The United Nations and NATO became involved in the Balkan conflicts when reports of ethnic cleansing and concentration camps began to circulate in 1992.  Although the UN’s role was essentially humanitarian, UN peacekeeping troops were soon on the ground in Croatia and Bosnia.  NATO was called in when the UN decided that more than mere peacekeeping was required.  Gradually NATO assumed a new post-Cold War role as the attack arm of the UN.

By 1999, the US was openly calling the tune in the Balkans.  Amid harrowing reports of massacres in Kosovo, particularly the badly-faked Racak ‘massacre’, the Clinton administration unilaterally imposed the Rambouillet conference as the means to end the conflict.  Then they deliberately set down terms for agreement that were so draconian and unreasonable the Serbs could not possible accept them.  When the Serbs duly rejected the terms on offer, NATO launched its 92-day ‘humanitarian’ bombing of Serbia without seeking approval from the UN or anyone else.

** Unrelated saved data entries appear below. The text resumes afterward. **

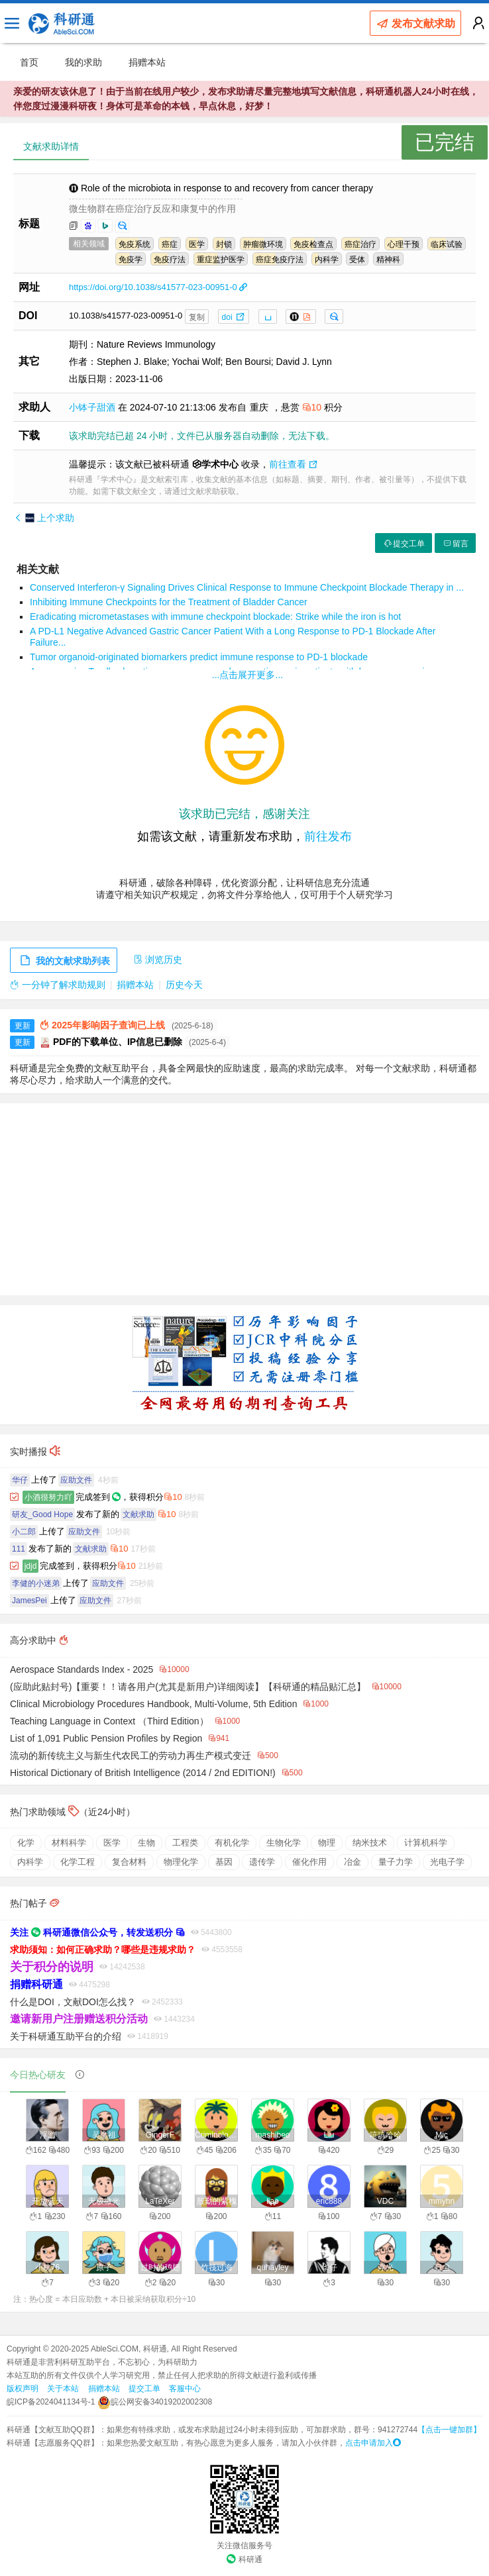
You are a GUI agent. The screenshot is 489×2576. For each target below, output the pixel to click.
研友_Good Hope (42, 1514)
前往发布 (328, 836)
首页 (29, 62)
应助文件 (76, 1480)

Under the terms of the UN Charter this was starkly illegal: blatant aggression against a sovereign state, explicitly outlawed under Chapter II of the Charter.

NATO, originally set up as a defensive alliance, had no status under international law or the UN Charter to launch a bombing campaign against Serbia.  Nor could it claim authorisation on the basis that it was acting on behalf of the Rambouillet conference.  Its only hope was that American and European backing  would be enough to prevent any legal challenge.  But as NATO exacerbated its offence by committing a series of war crimes, including the use of cluster bombs against civilians and the targeting of non-military targets,  it may find that the world can have a long memory.